A Rajatabla

Acuerdos supremos

De las juntas de transición entre los gobiernos de Rodrigo Medina y Jaime Rodríguez, emana un ambiente civilizado en que han evitado las situaciones más delicadas de conflicto ideológico y la confrontación sobre las muchas cosas que podrían cambiar en el Estado.

Sigue pendiente definir la agenda de trabajo entre lo que hasta ahora fueron batallas de contenciones entre el pasado inmediato y el futuro que ya debe estar fabricándose en tres meses más.

Las únicas pistas que se ven son algunas declaraciones sueltas de Jaime sobre cosas que le resultan sencillamente imposibles de aceptar, como el plan hidráulico Monterrey VI.

Por lo que hizo en campaña y por lo que prometió, Rodríguez Calderón tendrá una agenda bastante agresiva, sin admitir lo bueno que existe en cuanto al combate a la violencia, la inversión extranjera, las políticas contra el desempleo y los programas sociales que van más allá del asistencialismo y del reparto de despensas.

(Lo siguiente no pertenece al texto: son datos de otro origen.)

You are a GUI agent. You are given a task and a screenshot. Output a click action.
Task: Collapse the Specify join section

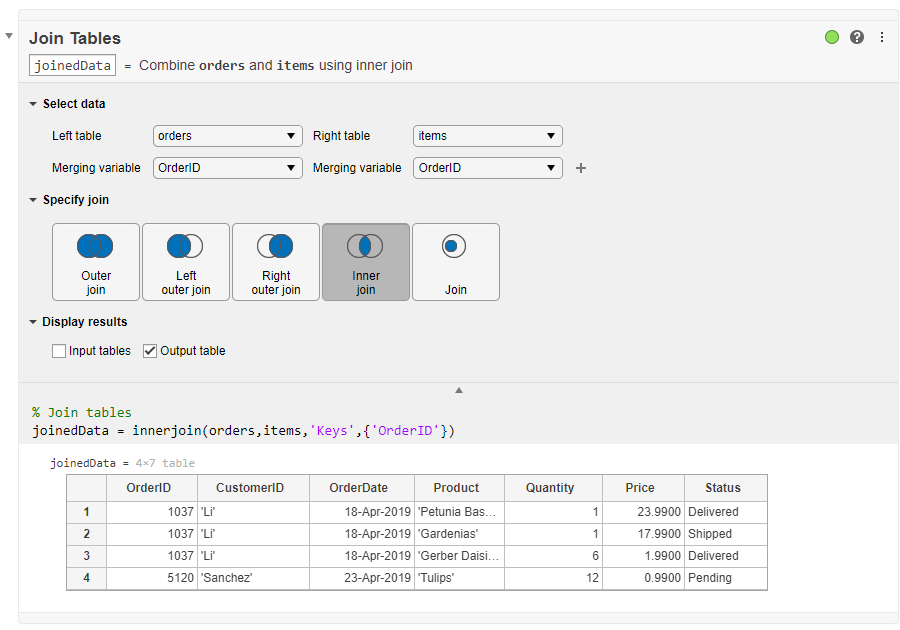[33, 200]
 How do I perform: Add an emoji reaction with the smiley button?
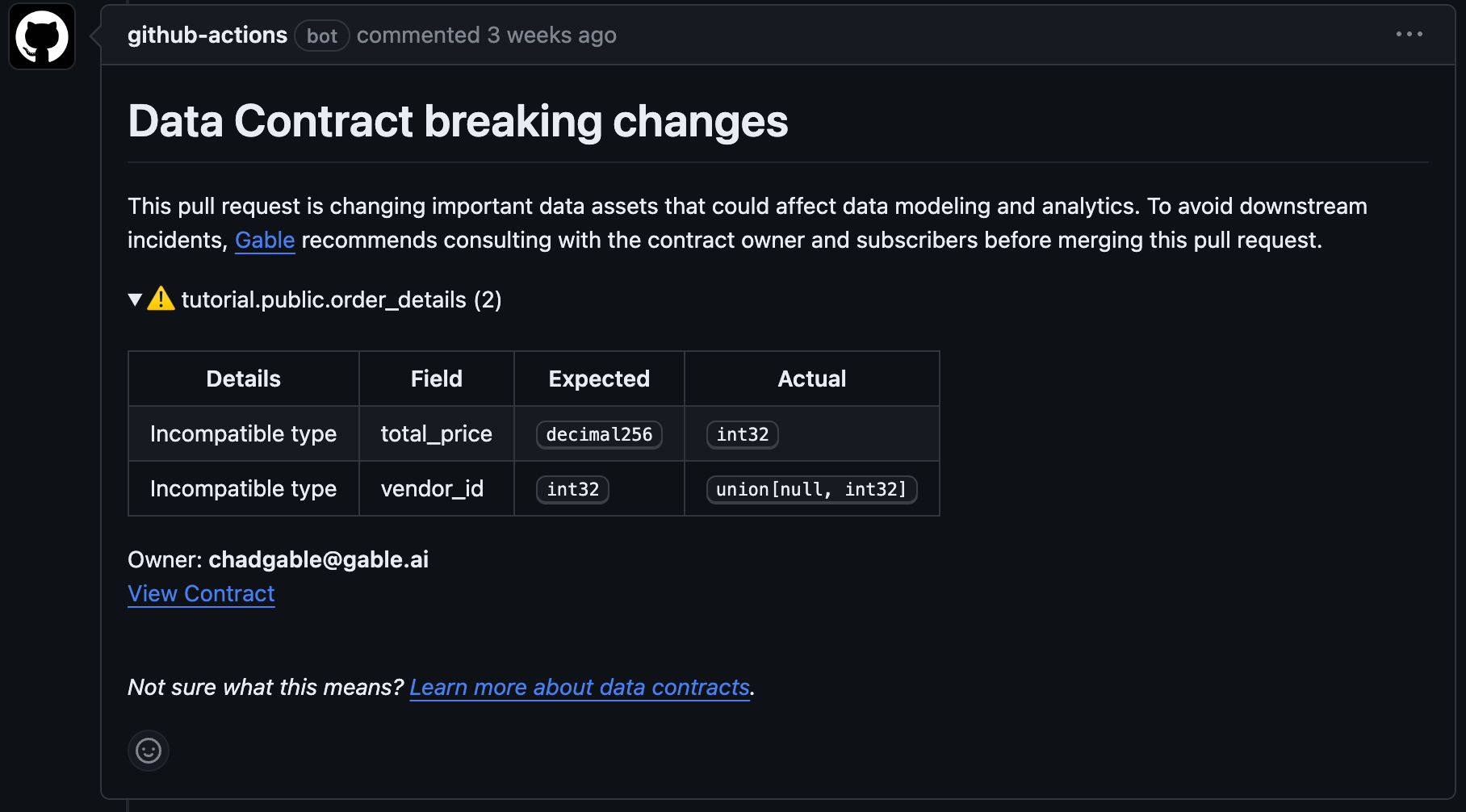coord(149,751)
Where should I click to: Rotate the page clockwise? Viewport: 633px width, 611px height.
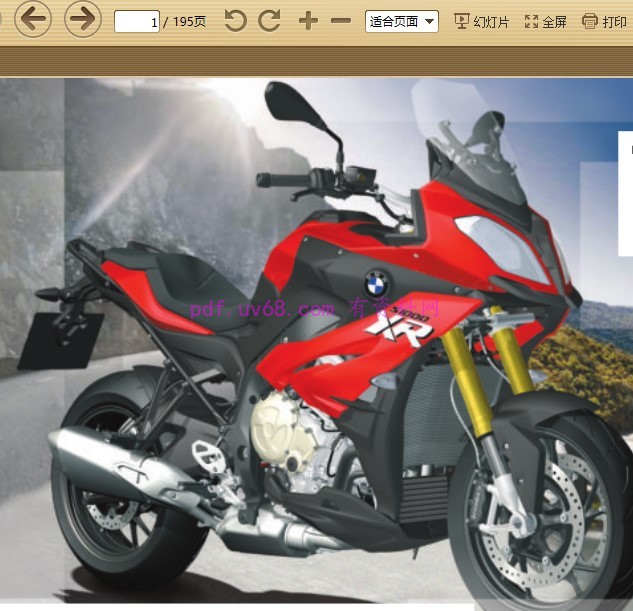click(x=269, y=21)
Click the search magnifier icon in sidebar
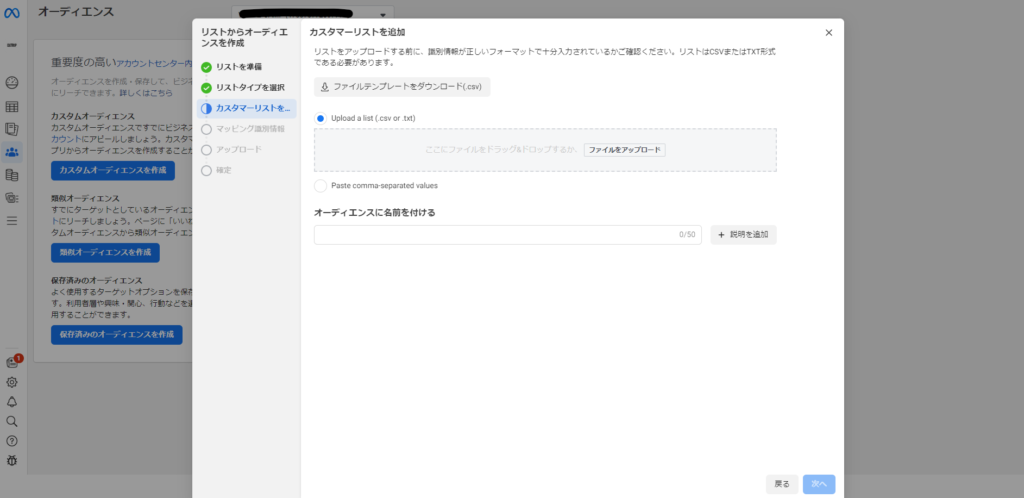The height and width of the screenshot is (498, 1024). coord(12,421)
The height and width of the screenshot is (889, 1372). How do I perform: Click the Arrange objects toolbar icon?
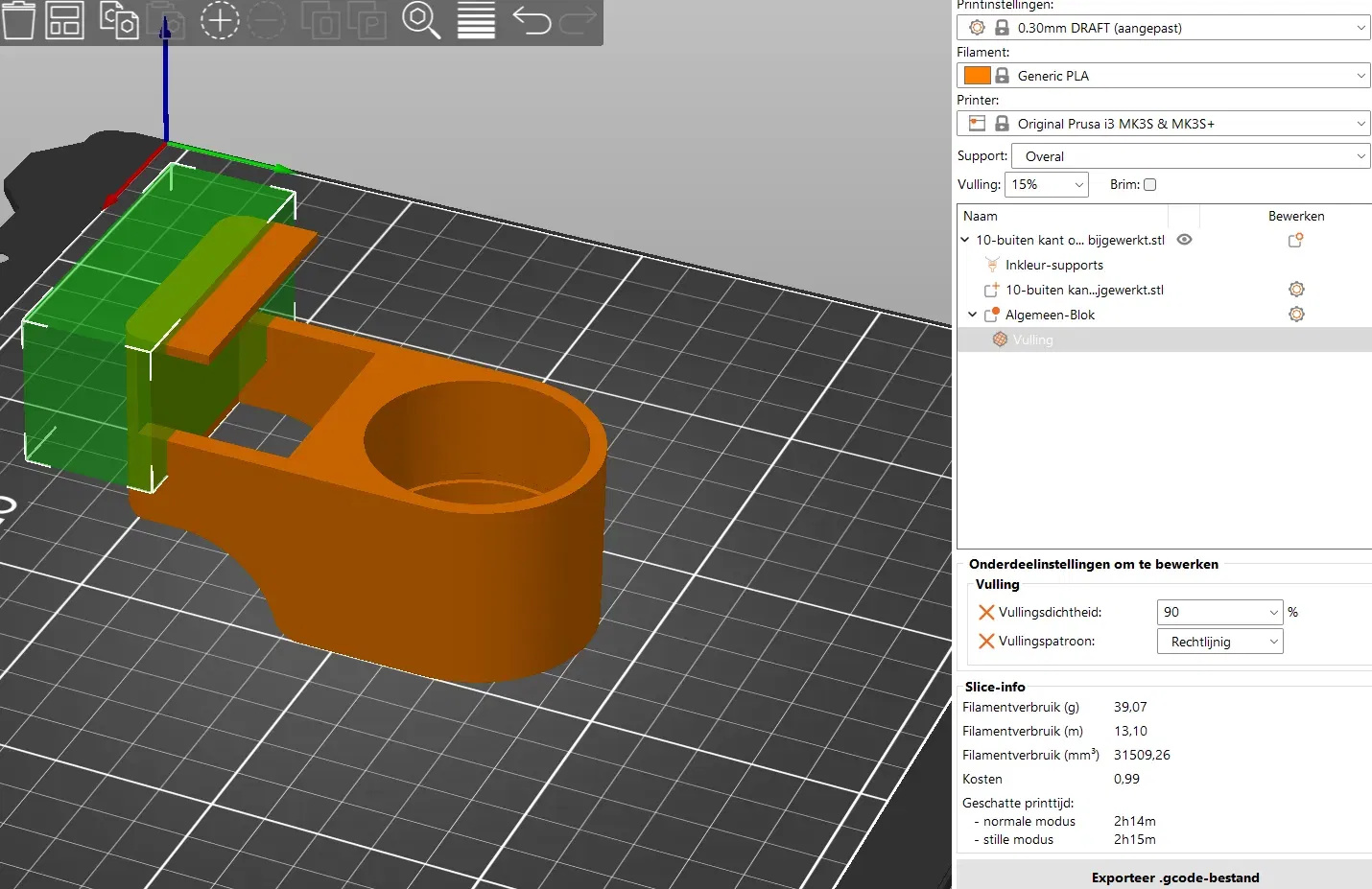tap(64, 20)
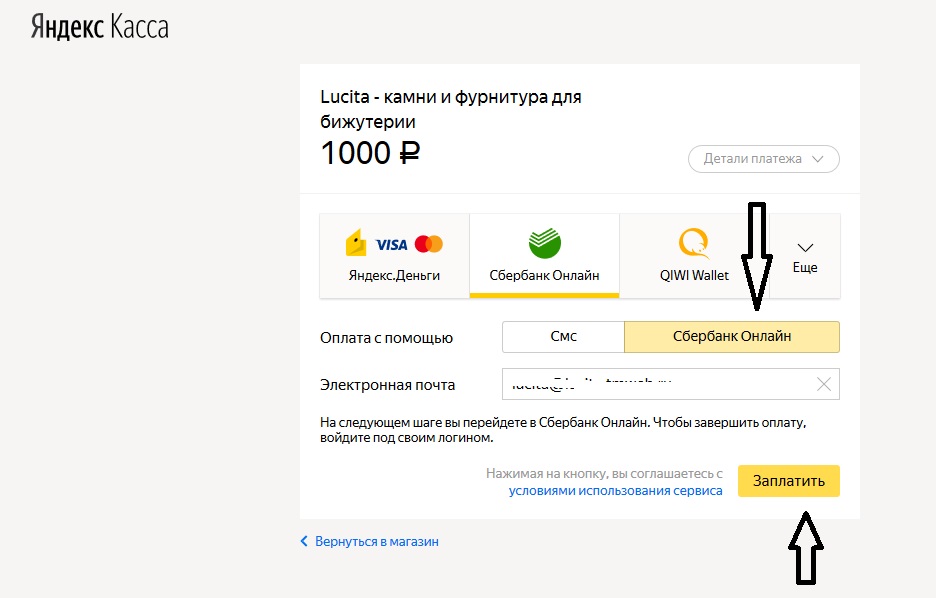
Task: Focus the Электронная почта input field
Action: pos(660,384)
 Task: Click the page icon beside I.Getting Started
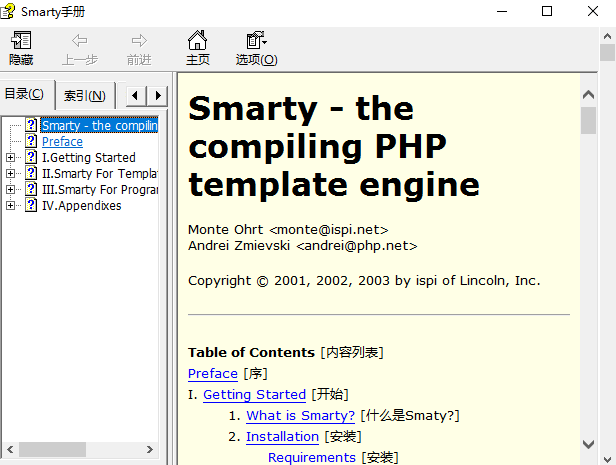[32, 158]
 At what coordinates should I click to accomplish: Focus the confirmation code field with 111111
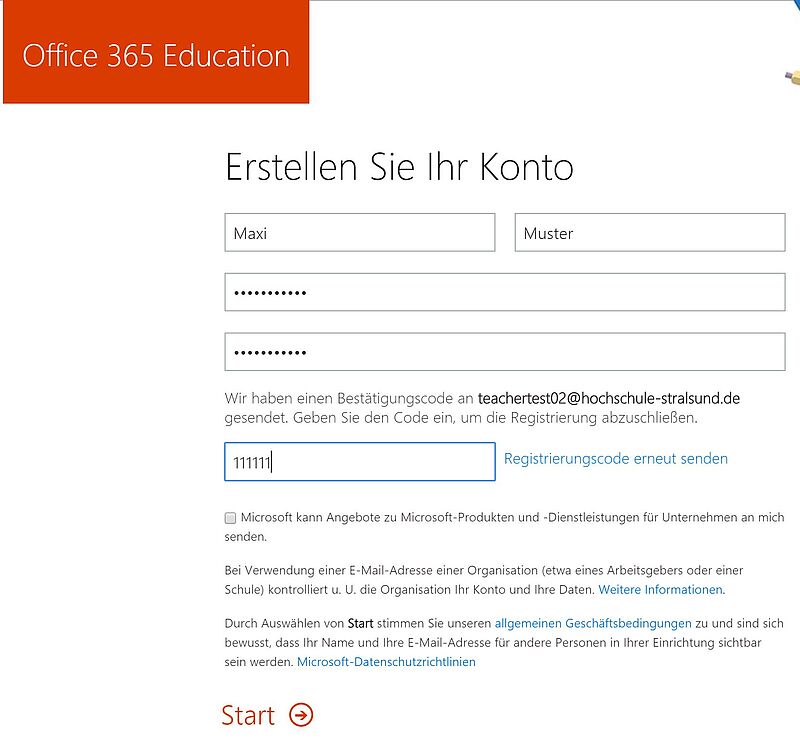(359, 462)
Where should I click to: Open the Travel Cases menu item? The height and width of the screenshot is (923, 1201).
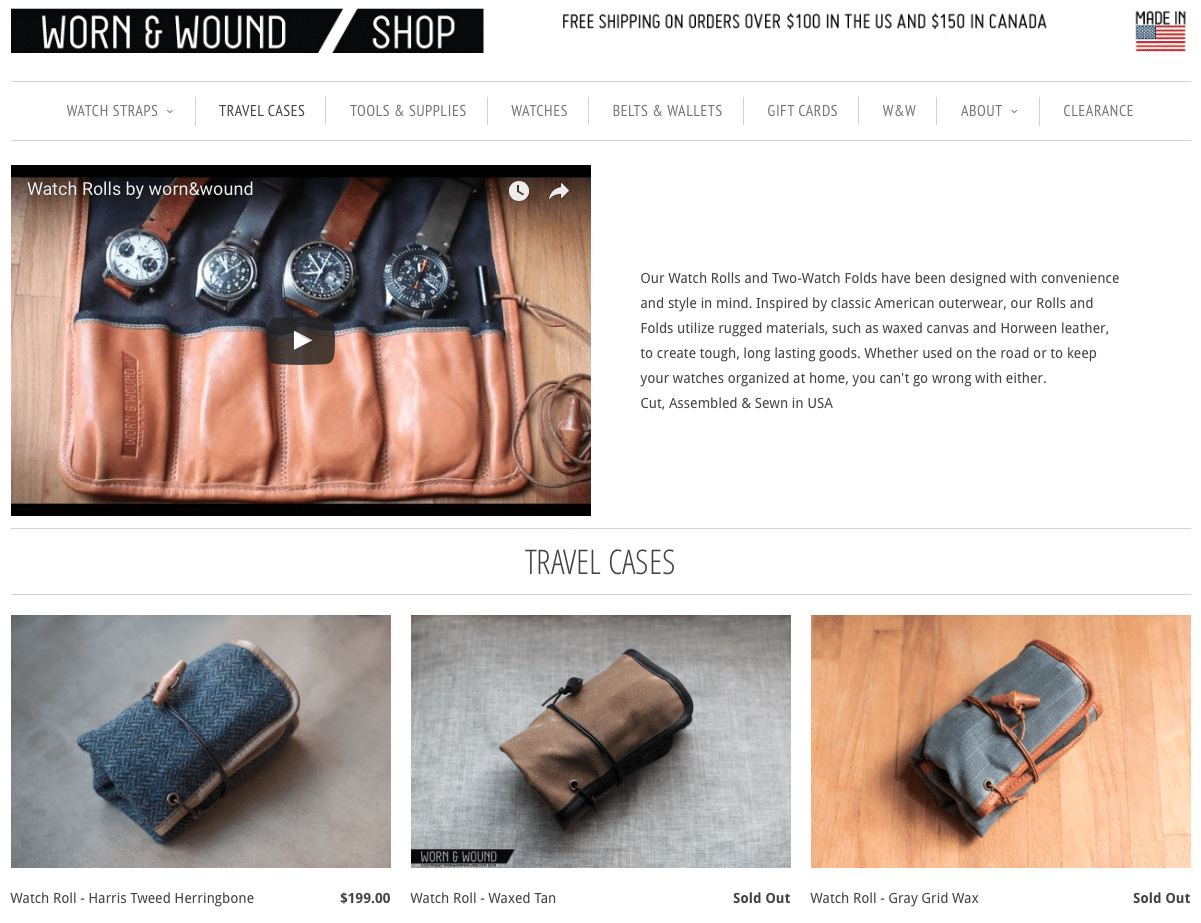262,111
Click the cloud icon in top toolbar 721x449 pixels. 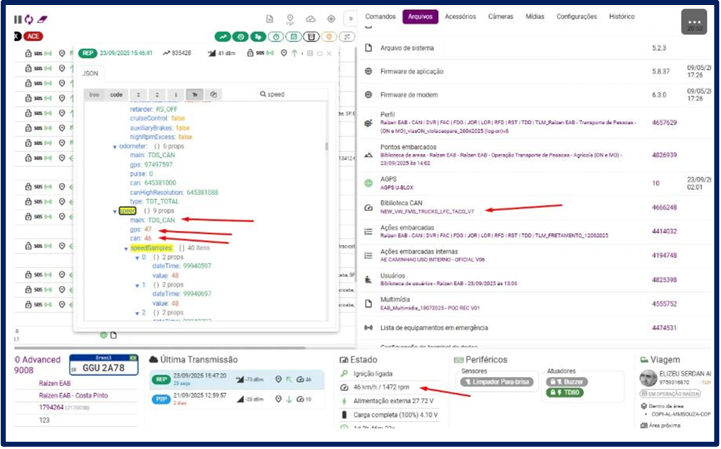click(310, 18)
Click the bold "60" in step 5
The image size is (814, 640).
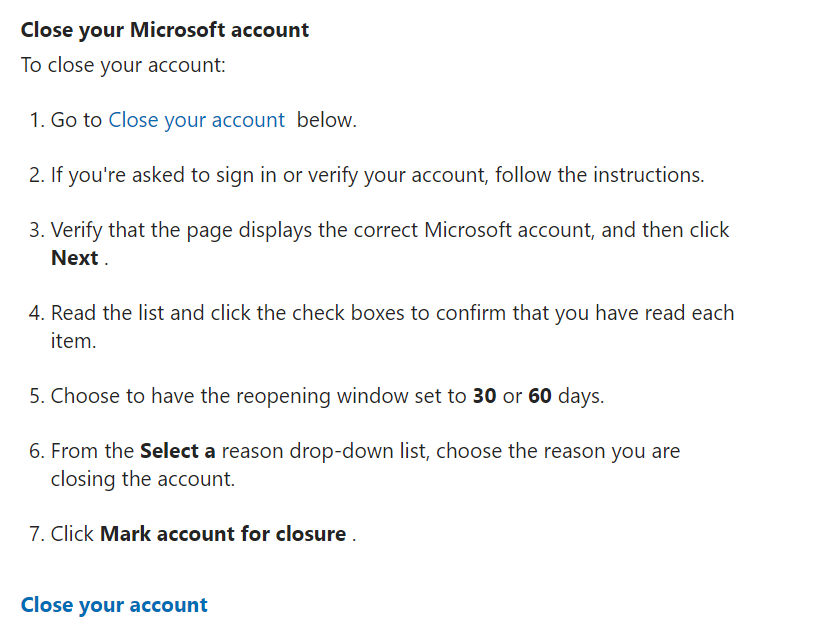pyautogui.click(x=540, y=396)
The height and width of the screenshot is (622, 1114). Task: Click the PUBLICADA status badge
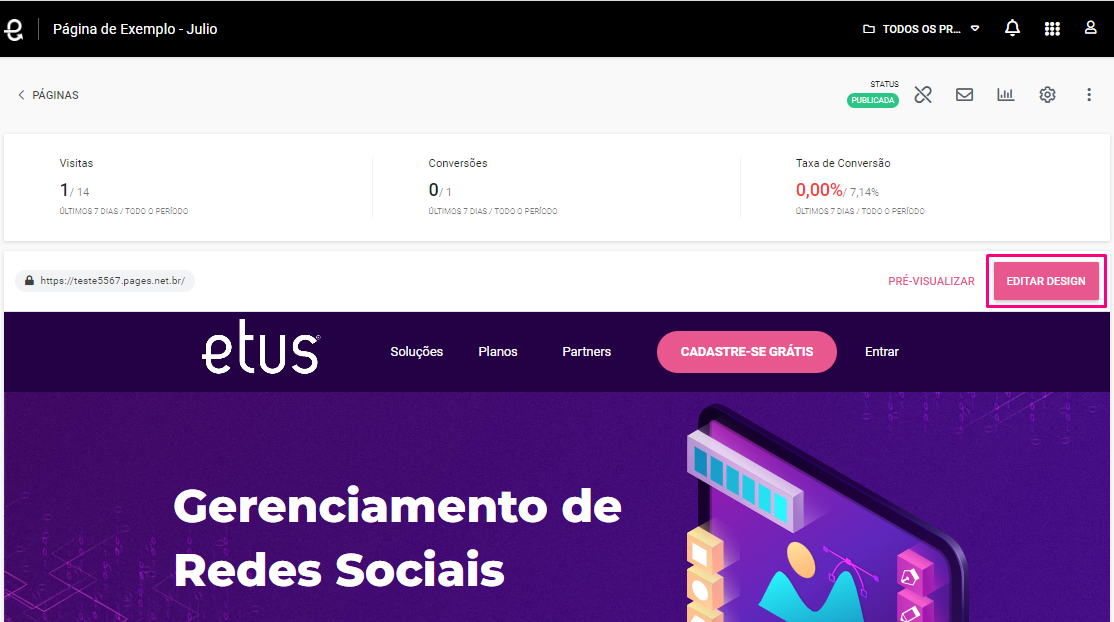tap(872, 100)
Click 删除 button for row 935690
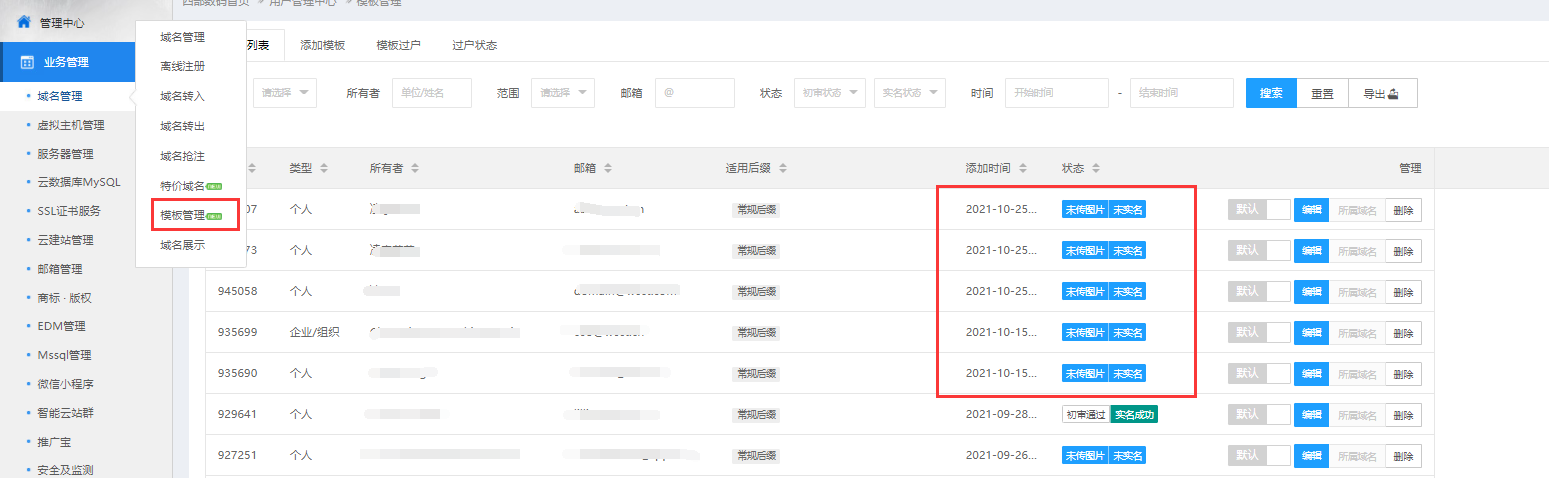Image resolution: width=1549 pixels, height=478 pixels. click(1403, 373)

El desafío es para ambos gobiernos, el entrante y el saliente.

Uno debe transitar entre las profundas diferencias por los cauces normales, y el gobierno de Medina debe establecer canales por los que transiten lo actual y lo nuevo en leyes futuras y programas que se enriquezcan con las nuevas propuestas, en lugar de levantar diques que impidan el cambio.